Jean Park Presents Groundbreaking Research on Multimodal AI Reasoning at AAAI 2025: Introducing the Modality Importance Score

News Item
Jean Park Presents Groundbreaking Research on Multimodal AI Reasoning at AAAI 2025: Introducing the Modality Importance Score
Monday, March 24, 2025

Last Friday, Jean Park, our 3rd-year PhD student, presented her research at AAAI 2025!

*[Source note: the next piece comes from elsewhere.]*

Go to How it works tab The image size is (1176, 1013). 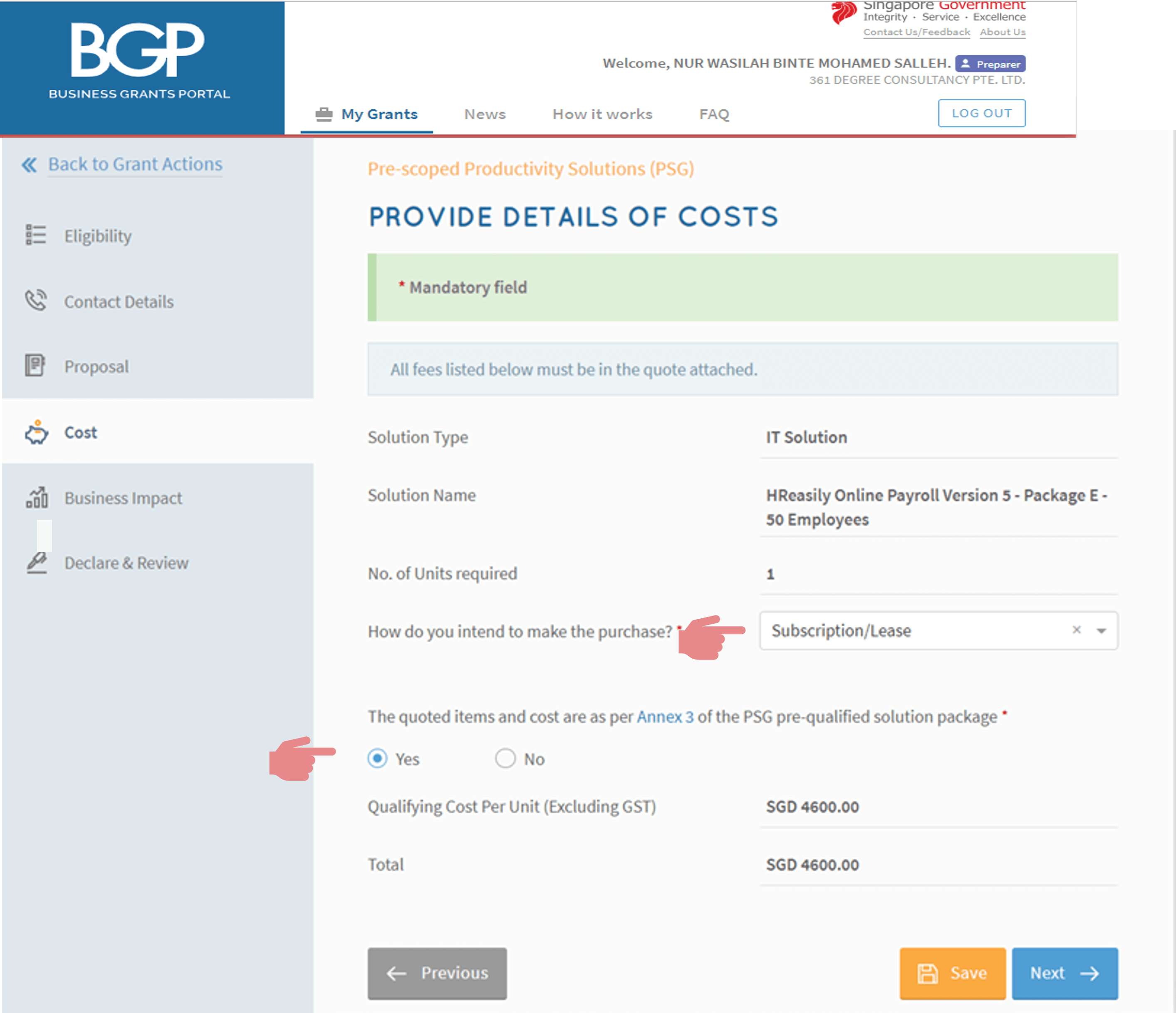(602, 115)
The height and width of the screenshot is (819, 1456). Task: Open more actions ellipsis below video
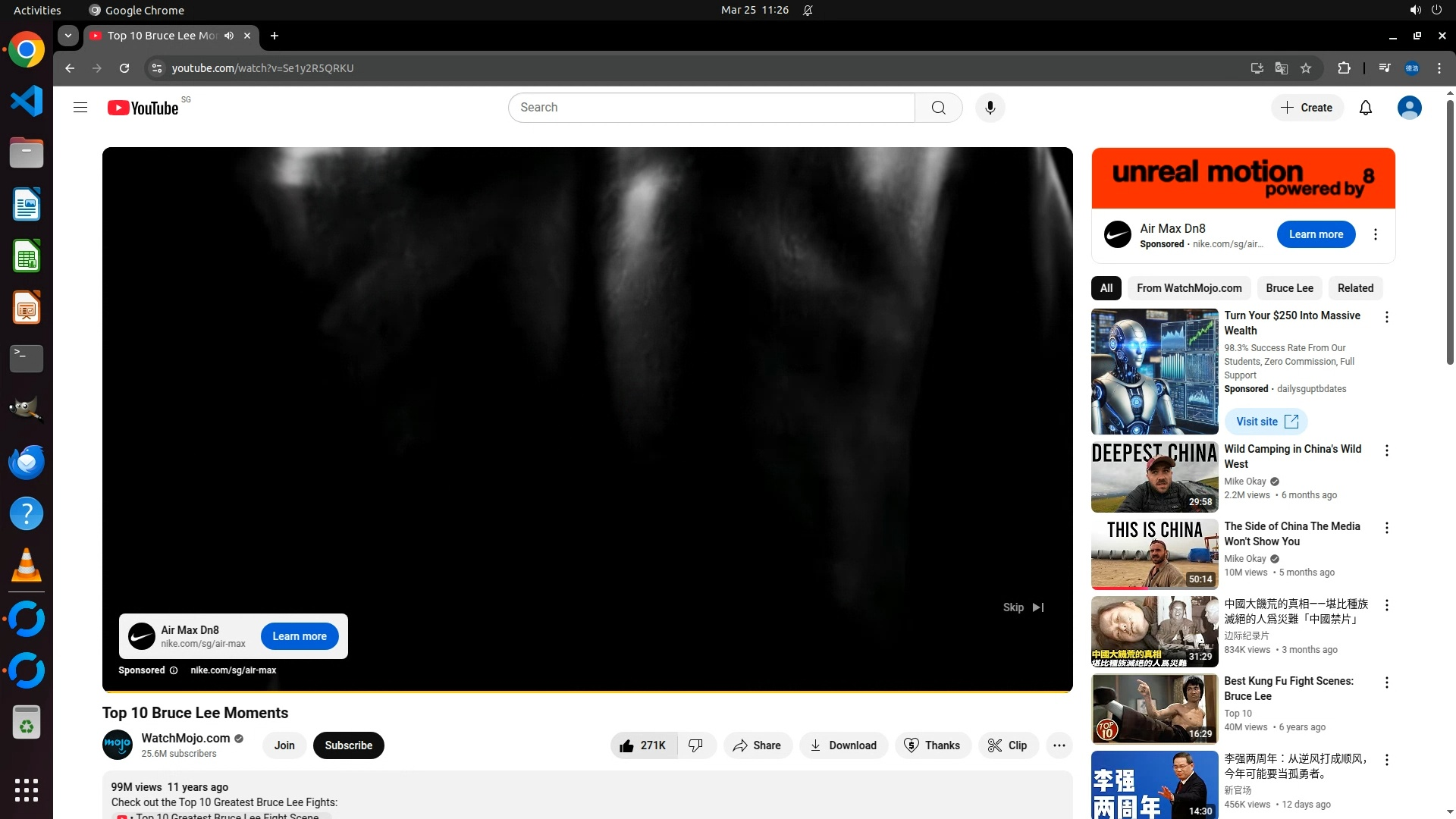click(x=1059, y=745)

Missed her poster session? Check out her work on multimodal AI reasoning here: https://lnkd.in/eciY6peu

Jean introduces the Modality Importance Score (MIS)—a pioneering metric that quantifies each modality’s contribution to answering a question. This breakthrough exposes biases in VidQA datasets and drives AI toward true multimodal understanding.

THE PROBLEM
Despite advancements in Video Question Answering (VidQA), many AI models fail to truly integrate multiple modalities. For instance, in a medical setting, if a patient verbally denies drinking while their spouse subtly nods in disagreement, today’s AI might overlook the contradiction. This happens because existing datasets enable models to rely on biases rather than truly reasoning across modalities—posing risks in healthcare, security, and autonomous systems.

THE INNOVATION
MIS is the first quantitative measure of a modality’s importance in answering a question. It:

• Uncovers hidden biases in VidQA datasets and models
• Provides more practical and scalable method compared to manual annotation
• Guides the development of more balanced, robust multimodal datasets
• Holds promise for researchers to build AI that actually integrates multiple signals—rather than relying on single-modality shortcut

As Multimodal Large Language Models (MLLMs) are rapidly deployed in real-world settings, biased training data means biased models. MIS isn’t just an academic contribution—it’s a practical tool that can revolutionize industries where integrating multiple modalities is critical:

• Healthcare – Ensuring AI correctly interprets verbal + visual cues in diagnostics and patient interactions
• Film & Media – Enhancing AI-driven scene understanding and video summarization
• Autonomous Driving – Improving how vehicles synthesize multimodal sensor data for decision-making

This work was advised by Professors Eric Eaton, PhD, Insup Lee, and Kevin Johnson, whose guidance was instrumental in shaping Jean's research.